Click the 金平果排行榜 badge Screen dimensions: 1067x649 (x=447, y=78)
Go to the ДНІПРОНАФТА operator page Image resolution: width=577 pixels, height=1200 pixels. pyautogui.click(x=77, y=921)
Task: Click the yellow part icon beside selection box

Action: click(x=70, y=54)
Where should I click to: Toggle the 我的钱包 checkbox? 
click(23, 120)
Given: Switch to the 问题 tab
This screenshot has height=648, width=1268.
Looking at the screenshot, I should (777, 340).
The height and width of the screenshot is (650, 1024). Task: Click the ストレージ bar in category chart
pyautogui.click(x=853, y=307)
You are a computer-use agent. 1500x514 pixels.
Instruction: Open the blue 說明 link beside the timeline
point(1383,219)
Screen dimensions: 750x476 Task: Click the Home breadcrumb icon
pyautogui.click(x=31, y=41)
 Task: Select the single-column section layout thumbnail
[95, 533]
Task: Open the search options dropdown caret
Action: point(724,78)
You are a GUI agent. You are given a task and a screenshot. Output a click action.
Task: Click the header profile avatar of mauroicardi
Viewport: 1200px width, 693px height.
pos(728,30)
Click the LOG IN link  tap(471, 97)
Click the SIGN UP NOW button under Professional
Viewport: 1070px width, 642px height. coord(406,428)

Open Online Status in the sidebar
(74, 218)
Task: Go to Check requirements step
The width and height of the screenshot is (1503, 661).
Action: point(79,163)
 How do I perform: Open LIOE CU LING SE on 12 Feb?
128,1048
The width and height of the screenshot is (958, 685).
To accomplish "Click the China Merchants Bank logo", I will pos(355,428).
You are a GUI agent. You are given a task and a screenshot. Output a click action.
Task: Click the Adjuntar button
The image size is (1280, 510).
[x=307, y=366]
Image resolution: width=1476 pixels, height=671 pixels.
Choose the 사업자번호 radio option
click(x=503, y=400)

********

**About this task:** Write out the listing above, keeping every word exactly.

**Answer to this problem:**
Click the 金平果排行榜 badge Screen dimensions: 1067x649 (x=447, y=78)
Go to the ДНІПРОНАФТА operator page Image resolution: width=577 pixels, height=1200 pixels. pyautogui.click(x=77, y=921)
Task: Click the yellow part icon beside selection box

Action: click(x=70, y=54)
Where should I click to: Toggle the 我的钱包 checkbox? 
click(23, 120)
Given: Switch to the 问题 tab
This screenshot has height=648, width=1268.
Looking at the screenshot, I should (777, 340).
The height and width of the screenshot is (650, 1024). Task: Click the ストレージ bar in category chart
pyautogui.click(x=853, y=307)
You are a computer-use agent. 1500x514 pixels.
Instruction: Open the blue 說明 link beside the timeline
point(1383,219)
Screen dimensions: 750x476 Task: Click the Home breadcrumb icon
pyautogui.click(x=31, y=41)
 Task: Select the single-column section layout thumbnail
[95, 533]
Task: Open the search options dropdown caret
Action: point(724,78)
You are a GUI agent. You are given a task and a screenshot. Output a click action.
Task: Click the header profile avatar of mauroicardi
Viewport: 1200px width, 693px height.
pos(728,30)
Click the LOG IN link  tap(471, 97)
Click the SIGN UP NOW button under Professional
Viewport: 1070px width, 642px height. coord(406,428)

Open Online Status in the sidebar
(74, 218)
Task: Go to Check requirements step
The width and height of the screenshot is (1503, 661).
Action: point(79,163)
 How do I perform: Open LIOE CU LING SE on 12 Feb?
128,1048
The width and height of the screenshot is (958, 685).
To accomplish "Click the China Merchants Bank logo", I will pos(355,428).
You are a GUI agent. You are given a task and a screenshot. Output a click action.
Task: Click the Adjuntar button
The image size is (1280, 510).
[x=307, y=366]
Image resolution: width=1476 pixels, height=671 pixels.
Choose the 사업자번호 radio option
click(x=503, y=400)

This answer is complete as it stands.